What to produce >> Return each of the following items word for word, without any changes.

[Word and element location data]
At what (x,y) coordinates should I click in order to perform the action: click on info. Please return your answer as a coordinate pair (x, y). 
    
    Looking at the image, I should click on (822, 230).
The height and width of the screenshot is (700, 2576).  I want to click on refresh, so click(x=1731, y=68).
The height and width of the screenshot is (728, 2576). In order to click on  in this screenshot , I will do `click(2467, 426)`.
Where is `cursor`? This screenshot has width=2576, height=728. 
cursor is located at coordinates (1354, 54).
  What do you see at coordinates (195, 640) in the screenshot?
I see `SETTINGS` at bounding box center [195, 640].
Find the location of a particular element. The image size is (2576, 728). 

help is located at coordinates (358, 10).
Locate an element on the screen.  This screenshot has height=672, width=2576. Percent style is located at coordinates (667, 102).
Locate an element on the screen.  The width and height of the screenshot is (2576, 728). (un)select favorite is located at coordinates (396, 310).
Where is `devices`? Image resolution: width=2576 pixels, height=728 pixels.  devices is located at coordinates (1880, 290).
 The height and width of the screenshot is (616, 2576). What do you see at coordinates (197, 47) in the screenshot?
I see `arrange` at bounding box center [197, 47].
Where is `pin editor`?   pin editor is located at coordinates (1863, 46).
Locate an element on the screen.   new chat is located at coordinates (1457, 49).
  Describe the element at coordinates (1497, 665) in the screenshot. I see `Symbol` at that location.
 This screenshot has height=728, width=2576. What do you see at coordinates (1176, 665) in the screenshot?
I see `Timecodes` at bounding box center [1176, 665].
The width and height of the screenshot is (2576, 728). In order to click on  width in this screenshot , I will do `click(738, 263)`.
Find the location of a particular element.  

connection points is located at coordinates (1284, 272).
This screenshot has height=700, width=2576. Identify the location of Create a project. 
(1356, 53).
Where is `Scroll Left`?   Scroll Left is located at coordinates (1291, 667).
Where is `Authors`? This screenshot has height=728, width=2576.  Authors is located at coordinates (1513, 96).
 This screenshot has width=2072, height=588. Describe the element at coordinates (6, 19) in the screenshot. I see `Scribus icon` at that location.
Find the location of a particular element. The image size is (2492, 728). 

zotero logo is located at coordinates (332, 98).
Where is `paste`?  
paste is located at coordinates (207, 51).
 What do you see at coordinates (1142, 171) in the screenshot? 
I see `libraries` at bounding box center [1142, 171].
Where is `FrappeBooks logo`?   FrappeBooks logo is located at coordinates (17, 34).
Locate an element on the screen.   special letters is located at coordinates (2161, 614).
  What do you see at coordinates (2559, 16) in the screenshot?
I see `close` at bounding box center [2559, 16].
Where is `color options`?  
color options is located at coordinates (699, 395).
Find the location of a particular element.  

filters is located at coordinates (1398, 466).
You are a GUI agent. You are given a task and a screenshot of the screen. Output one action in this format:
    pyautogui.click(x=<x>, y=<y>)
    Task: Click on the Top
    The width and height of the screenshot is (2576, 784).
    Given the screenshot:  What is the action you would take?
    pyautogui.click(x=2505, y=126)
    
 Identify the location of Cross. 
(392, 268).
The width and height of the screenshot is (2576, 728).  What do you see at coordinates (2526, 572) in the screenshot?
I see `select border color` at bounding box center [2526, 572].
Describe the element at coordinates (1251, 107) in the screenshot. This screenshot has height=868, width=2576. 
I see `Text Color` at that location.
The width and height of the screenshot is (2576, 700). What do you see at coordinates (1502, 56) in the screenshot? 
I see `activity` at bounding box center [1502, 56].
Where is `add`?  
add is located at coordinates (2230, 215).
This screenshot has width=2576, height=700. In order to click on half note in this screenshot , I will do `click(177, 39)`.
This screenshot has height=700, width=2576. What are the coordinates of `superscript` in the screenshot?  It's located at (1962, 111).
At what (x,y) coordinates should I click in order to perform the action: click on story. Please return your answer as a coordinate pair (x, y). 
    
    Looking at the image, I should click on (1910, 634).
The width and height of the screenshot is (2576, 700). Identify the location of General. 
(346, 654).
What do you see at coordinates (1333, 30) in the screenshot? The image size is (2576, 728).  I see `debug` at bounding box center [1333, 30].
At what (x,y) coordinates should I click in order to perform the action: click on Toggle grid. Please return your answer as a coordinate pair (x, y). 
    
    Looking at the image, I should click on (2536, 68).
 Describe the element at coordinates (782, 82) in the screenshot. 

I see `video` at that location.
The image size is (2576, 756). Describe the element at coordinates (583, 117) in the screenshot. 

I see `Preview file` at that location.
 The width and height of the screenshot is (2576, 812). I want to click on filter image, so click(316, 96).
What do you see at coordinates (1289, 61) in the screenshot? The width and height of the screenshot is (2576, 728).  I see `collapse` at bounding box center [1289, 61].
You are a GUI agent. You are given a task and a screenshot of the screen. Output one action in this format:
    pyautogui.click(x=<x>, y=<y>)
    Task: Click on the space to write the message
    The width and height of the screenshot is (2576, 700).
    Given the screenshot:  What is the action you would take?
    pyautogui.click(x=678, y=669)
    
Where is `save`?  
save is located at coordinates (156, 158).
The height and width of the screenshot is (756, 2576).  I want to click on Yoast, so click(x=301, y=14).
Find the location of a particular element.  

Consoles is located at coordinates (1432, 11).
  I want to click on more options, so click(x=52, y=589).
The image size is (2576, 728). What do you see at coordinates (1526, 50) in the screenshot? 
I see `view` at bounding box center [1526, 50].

Finished task >>
At what (x,y) coordinates should I click in order to perform the action: click on info. Please return your answer as a coordinate pair (x, y). 
    
    Looking at the image, I should click on (822, 230).
The height and width of the screenshot is (700, 2576).  I want to click on refresh, so click(x=1731, y=68).
The height and width of the screenshot is (728, 2576). In order to click on  in this screenshot , I will do `click(2467, 426)`.
Where is `cursor`? This screenshot has width=2576, height=728. 
cursor is located at coordinates (1354, 54).
  What do you see at coordinates (195, 640) in the screenshot?
I see `SETTINGS` at bounding box center [195, 640].
Find the location of a particular element. The image size is (2576, 728). 

help is located at coordinates (358, 10).
Locate an element on the screen.  This screenshot has height=672, width=2576. Percent style is located at coordinates (667, 102).
Locate an element on the screen.  The width and height of the screenshot is (2576, 728). (un)select favorite is located at coordinates (396, 310).
Where is `devices`? Image resolution: width=2576 pixels, height=728 pixels.  devices is located at coordinates (1880, 290).
 The height and width of the screenshot is (616, 2576). What do you see at coordinates (197, 47) in the screenshot?
I see `arrange` at bounding box center [197, 47].
Where is `pin editor`?   pin editor is located at coordinates (1863, 46).
Locate an element on the screen.   new chat is located at coordinates (1457, 49).
  Describe the element at coordinates (1497, 665) in the screenshot. I see `Symbol` at that location.
 This screenshot has height=728, width=2576. What do you see at coordinates (1176, 665) in the screenshot?
I see `Timecodes` at bounding box center [1176, 665].
The width and height of the screenshot is (2576, 728). In order to click on  width in this screenshot , I will do `click(738, 263)`.
Find the location of a particular element.  

connection points is located at coordinates (1284, 272).
This screenshot has height=700, width=2576. Identify the location of Create a project. 
(1356, 53).
Where is `Scroll Left`?   Scroll Left is located at coordinates (1291, 667).
Where is `Authors`? This screenshot has height=728, width=2576.  Authors is located at coordinates (1513, 96).
 This screenshot has width=2072, height=588. Describe the element at coordinates (6, 19) in the screenshot. I see `Scribus icon` at that location.
Find the location of a particular element. The image size is (2492, 728). 

zotero logo is located at coordinates (332, 98).
Where is `paste`?  
paste is located at coordinates (207, 51).
 What do you see at coordinates (1142, 171) in the screenshot? 
I see `libraries` at bounding box center [1142, 171].
Where is `FrappeBooks logo`?   FrappeBooks logo is located at coordinates (17, 34).
Locate an element on the screen.   special letters is located at coordinates (2161, 614).
  What do you see at coordinates (2559, 16) in the screenshot?
I see `close` at bounding box center [2559, 16].
Where is `color options`?  
color options is located at coordinates (699, 395).
Find the location of a particular element.  

filters is located at coordinates (1398, 466).
You are a GUI agent. You are given a task and a screenshot of the screen. Output one action in this format:
    pyautogui.click(x=<x>, y=<y>)
    Task: Click on the Top
    The width and height of the screenshot is (2576, 784).
    Given the screenshot:  What is the action you would take?
    pyautogui.click(x=2505, y=126)
    
 Identify the location of Cross. 
(392, 268).
The width and height of the screenshot is (2576, 728).  What do you see at coordinates (2526, 572) in the screenshot?
I see `select border color` at bounding box center [2526, 572].
Describe the element at coordinates (1251, 107) in the screenshot. This screenshot has height=868, width=2576. 
I see `Text Color` at that location.
The width and height of the screenshot is (2576, 700). What do you see at coordinates (1502, 56) in the screenshot? 
I see `activity` at bounding box center [1502, 56].
Where is `add`?  
add is located at coordinates (2230, 215).
This screenshot has width=2576, height=700. In order to click on half note in this screenshot , I will do `click(177, 39)`.
This screenshot has height=700, width=2576. What are the coordinates of `superscript` in the screenshot?  It's located at (1962, 111).
At what (x,y) coordinates should I click in order to perform the action: click on story. Please return your answer as a coordinate pair (x, y). 
    
    Looking at the image, I should click on (1910, 634).
The width and height of the screenshot is (2576, 700). Identify the location of General. 
(346, 654).
What do you see at coordinates (1333, 30) in the screenshot? The image size is (2576, 728).  I see `debug` at bounding box center [1333, 30].
At what (x,y) coordinates should I click in order to perform the action: click on Toggle grid. Please return your answer as a coordinate pair (x, y). 
    
    Looking at the image, I should click on (2536, 68).
 Describe the element at coordinates (782, 82) in the screenshot. 

I see `video` at that location.
The image size is (2576, 756). Describe the element at coordinates (583, 117) in the screenshot. 

I see `Preview file` at that location.
 The width and height of the screenshot is (2576, 812). I want to click on filter image, so click(316, 96).
What do you see at coordinates (1289, 61) in the screenshot? The width and height of the screenshot is (2576, 728).  I see `collapse` at bounding box center [1289, 61].
You are a GUI agent. You are given a task and a screenshot of the screen. Output one action in this format:
    pyautogui.click(x=<x>, y=<y>)
    Task: Click on the space to write the message
    The width and height of the screenshot is (2576, 700).
    Given the screenshot:  What is the action you would take?
    pyautogui.click(x=678, y=669)
    
Where is `save`?  
save is located at coordinates (156, 158).
The height and width of the screenshot is (756, 2576).  I want to click on Yoast, so click(x=301, y=14).
Find the location of a particular element.  

Consoles is located at coordinates (1432, 11).
  I want to click on more options, so click(x=52, y=589).
The image size is (2576, 728). What do you see at coordinates (1526, 50) in the screenshot? 
I see `view` at bounding box center [1526, 50].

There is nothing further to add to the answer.